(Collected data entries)
..........

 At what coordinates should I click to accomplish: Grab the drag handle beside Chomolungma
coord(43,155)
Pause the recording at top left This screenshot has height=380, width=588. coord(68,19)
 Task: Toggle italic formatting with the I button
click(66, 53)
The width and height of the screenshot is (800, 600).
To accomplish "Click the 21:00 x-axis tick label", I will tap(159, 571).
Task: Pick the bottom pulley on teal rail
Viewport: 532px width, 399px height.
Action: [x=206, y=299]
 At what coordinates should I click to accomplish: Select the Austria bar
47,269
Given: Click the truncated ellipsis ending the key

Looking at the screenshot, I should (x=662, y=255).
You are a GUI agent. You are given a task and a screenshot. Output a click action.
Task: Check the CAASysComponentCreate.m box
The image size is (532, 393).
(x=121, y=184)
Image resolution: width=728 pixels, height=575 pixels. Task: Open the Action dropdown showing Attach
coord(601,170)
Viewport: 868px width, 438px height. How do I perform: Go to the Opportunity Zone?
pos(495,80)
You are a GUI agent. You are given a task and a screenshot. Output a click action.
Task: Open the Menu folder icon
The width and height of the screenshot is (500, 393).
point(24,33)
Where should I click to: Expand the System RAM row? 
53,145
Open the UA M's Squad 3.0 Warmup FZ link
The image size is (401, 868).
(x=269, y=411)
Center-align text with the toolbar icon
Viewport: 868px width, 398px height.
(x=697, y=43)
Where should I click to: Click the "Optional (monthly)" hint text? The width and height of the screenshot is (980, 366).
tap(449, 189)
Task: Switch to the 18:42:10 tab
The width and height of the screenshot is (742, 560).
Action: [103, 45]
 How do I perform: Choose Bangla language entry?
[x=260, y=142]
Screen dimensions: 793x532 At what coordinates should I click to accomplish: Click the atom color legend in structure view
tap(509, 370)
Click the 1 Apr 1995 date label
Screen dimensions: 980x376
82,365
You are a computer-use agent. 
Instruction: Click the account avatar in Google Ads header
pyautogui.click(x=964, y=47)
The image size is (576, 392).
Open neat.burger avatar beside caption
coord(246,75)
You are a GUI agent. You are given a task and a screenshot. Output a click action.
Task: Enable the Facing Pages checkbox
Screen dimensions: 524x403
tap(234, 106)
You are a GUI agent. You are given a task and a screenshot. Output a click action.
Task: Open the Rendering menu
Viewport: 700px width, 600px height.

..........

## [TASK]
Lines with "label": find them in the data and copy each one.

## [RESULT OF THIS EXERCISE]
To accomplish "Click the 21:00 x-axis tick label", I will tap(159, 571).
Click the 1 Apr 1995 date label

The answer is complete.